Four lake and marshland provinces along the Yangtze River (Hubei, Hunan, Jiangxi and Anhui) are high-prevalence regions for schistosomiasis japonica, accounting for approximately 94% of the infected persons in China[13]. Within this region, Dongting Lake and Poyang Lake regions account for 86% of infections[3]. Therefore, swamp and lake areas are the current major focus for schistosomiasis prevention and control. As the largest freshwater lake in China, Poyang Lake constitutes the largest endemic area for schistosomiasis and undoubtedly is a priority for schistosomiasis control. Poyang Lake is located in northern Jiangxi Province and near the southern bank of the middle and lower reaches of the Yangtze River (Fig 1). Five main tributaries, the rivers Gan, Fu, Xiu, Rao and Xin, flow into Poyang Lake, which empties each year into the Yangtze River via Hukou[14]. During flooding (April to June), water from these five rivers recharge Poyang Lake. The water level peaks from July to September. Thus, flood plains develop during the period April to September. Between November and early March, the water subsides and this area becomes a landscape of marshlands[15]. As a result, Poyang Lake is a typical seasonal water-land transition lake with dramatic fluctuations in water level, historically ranging from 12 m to 17.2 m measured by Xingzi hydrometric station; this corresponds to a change in water surface from about 500 km2 in the dry season to up to approximately 3 700 km2 (7-fold increase) in the rainy season. Seasonal variations in the water level, vast marshlands as well as an extensive grassland plain, provides an excellent environment for the growth and development of O. hupensis. To date, of 12 administrative counties (cities or districts) located along Poyang Lake, four (Jinxian, Hukou, Lushan and Gongqing) have reached the national criterion for interruption of Schistosomiasis japonica transmission (schistosoma japonicum infection rate below 1% in humans and bovines, and no acute schistosomiasis in humans found and no schistosome-infected snails detected for two consecutive years), while seven counties (Duchang, Yongxiu, Yugan, Xingzi, Xinjian, Nanchang and Poyang) have reached the national criterion for transmission control (no infected schistosomiasis in humans and bovines, as well as no infected snails found for five consecutive years)[16]. Therefore, Poyang Lake remains a key area of endemic schistosomiasis in China.

thumbnail
Fig 1. Location of study area to predict high-risk habitats of Oncomelania hupensis, the intermediate host of Schistosoma japonium in the Poyang Lake region of China.

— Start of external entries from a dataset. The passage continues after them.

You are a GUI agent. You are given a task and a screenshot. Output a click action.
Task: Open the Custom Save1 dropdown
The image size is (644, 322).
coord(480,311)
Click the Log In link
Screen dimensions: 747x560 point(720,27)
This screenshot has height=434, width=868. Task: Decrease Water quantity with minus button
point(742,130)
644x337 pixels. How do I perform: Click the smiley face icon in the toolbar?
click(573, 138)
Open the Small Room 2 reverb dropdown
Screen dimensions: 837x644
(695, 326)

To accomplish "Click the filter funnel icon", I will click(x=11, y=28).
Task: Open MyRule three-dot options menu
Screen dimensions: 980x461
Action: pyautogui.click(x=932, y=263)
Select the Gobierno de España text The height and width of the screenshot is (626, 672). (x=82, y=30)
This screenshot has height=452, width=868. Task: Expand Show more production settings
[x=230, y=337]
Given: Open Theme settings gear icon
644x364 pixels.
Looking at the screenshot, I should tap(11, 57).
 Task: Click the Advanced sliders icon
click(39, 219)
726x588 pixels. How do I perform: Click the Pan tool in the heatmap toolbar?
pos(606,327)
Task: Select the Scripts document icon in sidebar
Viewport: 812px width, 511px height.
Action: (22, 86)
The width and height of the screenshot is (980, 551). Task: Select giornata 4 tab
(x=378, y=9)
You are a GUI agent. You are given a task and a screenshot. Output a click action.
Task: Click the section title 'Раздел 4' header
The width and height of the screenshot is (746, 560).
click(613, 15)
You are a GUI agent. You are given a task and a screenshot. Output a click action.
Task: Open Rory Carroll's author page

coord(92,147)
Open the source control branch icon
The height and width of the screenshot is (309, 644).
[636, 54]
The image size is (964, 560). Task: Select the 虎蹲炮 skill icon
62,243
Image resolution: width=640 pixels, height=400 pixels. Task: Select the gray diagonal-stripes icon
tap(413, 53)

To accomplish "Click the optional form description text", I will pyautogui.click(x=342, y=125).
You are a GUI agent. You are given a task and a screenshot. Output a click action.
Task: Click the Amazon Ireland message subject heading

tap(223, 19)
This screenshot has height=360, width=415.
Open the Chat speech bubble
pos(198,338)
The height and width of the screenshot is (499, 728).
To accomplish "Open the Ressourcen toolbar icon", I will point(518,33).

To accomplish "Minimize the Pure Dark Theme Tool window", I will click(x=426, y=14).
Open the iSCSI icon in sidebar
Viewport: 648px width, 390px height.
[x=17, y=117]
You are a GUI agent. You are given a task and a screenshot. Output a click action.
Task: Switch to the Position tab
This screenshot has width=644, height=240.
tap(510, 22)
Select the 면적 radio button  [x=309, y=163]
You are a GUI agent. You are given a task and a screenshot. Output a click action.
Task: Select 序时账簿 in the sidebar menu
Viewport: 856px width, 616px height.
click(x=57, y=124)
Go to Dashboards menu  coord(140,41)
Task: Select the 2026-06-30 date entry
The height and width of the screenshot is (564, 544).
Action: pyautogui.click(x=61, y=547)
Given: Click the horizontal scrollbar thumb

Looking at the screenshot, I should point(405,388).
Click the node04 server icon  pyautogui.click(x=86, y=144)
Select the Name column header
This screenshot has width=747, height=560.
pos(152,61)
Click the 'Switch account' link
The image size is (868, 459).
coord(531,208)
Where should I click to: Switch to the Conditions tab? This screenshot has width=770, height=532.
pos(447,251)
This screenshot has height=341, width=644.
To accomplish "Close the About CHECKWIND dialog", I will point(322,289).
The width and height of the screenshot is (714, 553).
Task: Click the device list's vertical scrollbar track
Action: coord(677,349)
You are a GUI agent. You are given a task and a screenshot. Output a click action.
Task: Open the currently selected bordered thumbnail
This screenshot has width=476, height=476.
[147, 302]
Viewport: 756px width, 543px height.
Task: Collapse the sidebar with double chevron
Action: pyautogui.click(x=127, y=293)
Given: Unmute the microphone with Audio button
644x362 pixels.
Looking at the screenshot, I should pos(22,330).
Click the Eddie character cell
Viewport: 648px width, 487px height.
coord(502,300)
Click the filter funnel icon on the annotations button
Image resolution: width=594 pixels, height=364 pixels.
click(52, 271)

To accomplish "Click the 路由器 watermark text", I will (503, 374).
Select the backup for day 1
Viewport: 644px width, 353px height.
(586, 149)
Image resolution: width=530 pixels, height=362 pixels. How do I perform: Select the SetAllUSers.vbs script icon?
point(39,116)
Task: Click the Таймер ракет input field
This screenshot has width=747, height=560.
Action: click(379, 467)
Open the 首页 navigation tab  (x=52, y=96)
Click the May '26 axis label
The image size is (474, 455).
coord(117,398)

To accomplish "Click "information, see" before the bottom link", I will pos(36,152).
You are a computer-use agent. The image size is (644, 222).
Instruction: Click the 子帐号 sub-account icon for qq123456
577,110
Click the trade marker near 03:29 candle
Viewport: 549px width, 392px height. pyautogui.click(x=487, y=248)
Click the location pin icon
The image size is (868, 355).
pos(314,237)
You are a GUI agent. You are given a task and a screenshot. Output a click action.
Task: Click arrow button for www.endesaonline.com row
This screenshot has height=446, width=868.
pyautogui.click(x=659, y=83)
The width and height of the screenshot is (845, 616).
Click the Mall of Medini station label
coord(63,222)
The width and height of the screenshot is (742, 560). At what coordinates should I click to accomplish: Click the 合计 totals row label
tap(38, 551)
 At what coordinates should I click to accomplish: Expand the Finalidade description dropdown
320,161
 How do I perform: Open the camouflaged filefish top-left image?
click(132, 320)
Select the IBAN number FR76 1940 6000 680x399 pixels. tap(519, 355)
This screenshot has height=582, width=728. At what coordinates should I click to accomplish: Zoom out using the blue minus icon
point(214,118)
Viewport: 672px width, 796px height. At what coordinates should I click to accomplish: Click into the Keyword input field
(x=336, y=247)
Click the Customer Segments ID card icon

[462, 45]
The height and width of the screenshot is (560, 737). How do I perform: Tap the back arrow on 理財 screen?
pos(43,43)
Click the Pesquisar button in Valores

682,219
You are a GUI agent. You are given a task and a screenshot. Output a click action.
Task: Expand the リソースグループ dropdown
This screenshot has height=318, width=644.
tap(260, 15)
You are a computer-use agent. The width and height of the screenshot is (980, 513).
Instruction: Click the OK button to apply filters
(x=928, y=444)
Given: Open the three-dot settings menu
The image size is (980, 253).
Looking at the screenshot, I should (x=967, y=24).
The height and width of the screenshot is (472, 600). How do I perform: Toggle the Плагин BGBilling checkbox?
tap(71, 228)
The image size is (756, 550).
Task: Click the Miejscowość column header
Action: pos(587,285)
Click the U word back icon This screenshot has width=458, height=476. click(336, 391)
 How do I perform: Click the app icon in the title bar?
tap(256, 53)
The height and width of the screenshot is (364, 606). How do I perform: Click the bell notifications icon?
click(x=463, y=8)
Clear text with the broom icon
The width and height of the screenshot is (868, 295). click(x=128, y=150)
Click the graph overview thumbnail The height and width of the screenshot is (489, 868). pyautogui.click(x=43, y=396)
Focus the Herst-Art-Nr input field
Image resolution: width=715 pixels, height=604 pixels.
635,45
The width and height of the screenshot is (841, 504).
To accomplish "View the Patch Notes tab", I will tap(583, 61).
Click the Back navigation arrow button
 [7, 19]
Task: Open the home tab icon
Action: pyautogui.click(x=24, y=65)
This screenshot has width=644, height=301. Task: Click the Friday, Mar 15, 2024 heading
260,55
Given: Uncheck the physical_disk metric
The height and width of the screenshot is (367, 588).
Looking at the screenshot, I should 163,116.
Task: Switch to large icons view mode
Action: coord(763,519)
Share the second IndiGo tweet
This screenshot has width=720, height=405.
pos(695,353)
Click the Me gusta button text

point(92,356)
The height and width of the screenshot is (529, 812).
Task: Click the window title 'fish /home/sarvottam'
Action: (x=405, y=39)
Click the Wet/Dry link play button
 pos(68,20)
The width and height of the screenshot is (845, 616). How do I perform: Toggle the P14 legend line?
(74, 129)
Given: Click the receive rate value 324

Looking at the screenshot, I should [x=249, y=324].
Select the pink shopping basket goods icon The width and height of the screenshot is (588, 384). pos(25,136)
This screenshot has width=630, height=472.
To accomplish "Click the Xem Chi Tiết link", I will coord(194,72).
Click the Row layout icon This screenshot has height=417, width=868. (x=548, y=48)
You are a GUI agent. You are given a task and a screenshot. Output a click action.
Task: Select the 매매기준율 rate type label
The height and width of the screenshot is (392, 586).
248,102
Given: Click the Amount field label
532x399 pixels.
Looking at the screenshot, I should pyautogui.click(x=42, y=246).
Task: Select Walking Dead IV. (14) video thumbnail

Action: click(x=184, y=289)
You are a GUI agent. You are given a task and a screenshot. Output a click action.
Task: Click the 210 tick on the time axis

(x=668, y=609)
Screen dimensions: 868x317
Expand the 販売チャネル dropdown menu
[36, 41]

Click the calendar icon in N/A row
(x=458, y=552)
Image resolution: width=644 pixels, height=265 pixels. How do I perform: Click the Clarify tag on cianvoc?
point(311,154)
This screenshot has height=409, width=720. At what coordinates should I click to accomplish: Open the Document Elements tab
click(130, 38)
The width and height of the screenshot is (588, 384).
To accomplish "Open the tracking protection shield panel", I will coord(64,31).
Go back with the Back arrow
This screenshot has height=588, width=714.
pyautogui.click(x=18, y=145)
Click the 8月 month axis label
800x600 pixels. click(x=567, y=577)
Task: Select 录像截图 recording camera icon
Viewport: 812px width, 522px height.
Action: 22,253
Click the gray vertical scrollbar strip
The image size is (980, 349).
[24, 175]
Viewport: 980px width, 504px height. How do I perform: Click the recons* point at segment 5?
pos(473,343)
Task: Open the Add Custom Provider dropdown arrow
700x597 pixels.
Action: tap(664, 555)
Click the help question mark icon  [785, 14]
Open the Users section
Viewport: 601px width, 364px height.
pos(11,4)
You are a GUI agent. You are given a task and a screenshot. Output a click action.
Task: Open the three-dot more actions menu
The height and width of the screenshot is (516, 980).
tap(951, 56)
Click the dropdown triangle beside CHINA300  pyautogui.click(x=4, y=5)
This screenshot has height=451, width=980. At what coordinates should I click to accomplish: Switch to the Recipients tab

Poyang Lake is situated in the northern part of Jiangxi Province and near the southern bank of the middle and lower reaches of Yangtze River. This study covers the core region of the lake with areas of 3,636 km2.

https://doi.org/10.1371/journal.pntd.0007386.g001

In this study, we aimed to identify high-risk snail habitats in the Poyang Lake region using an integrated ecological niche modelling approach, with both presence-absence (PA) and presence-only (PO) models discussed. This study was based on O.hupensis occurrence data and a range of variables, including remote sensing derived data, biological climate data, soil-related data and economic-related data, to develop a new technical framework for predicting snail habitats. These results can also provide guidance on–and a theoretical basis for–the national surveillance and control of schistosomiasis.

Methods

Study area

The extent of potential snail habitats in Poyang Lake depends on the areas with fluctuation of water level. Previous studies have shown that about 95% of snail habitats are distributed in the plains (elevation 14 to 17 m); at elevation ≤13 or >17 m, areas are not suitable as snail habitat[17]. The highest (17.16 m elevation on July 25, 2007) and lowest (12.58 m elevation on March 24, 2003) water levels have been measured at Xingzi hydrometric station in Jiangxi Province, which were the corresponding date for the highest and lowest elevation used in this study. The study area covers about 3,636 km2.

Data sources

Species data.

The data used to construct the models included 3 000 occurrence records of O.hupensis. A square frame covering an area of 0.11 m2 was used to count snails during 2016. This method has been widely applied in China. In each sampled square frame, O.hupensis were collected by trained local workers, then transferred to the laboratory, and the number of surviving O.hupensis were recorded[18]. The latitude and longitude coordinates of each occurrence record were obtained by a handheld GPS instrument (MobileMapper10, Thales Navigation, Paris, France). While for the absence records, 3 000 pseudo-absence records were obtained via random extraction from the study area, excluding occurrence record locations.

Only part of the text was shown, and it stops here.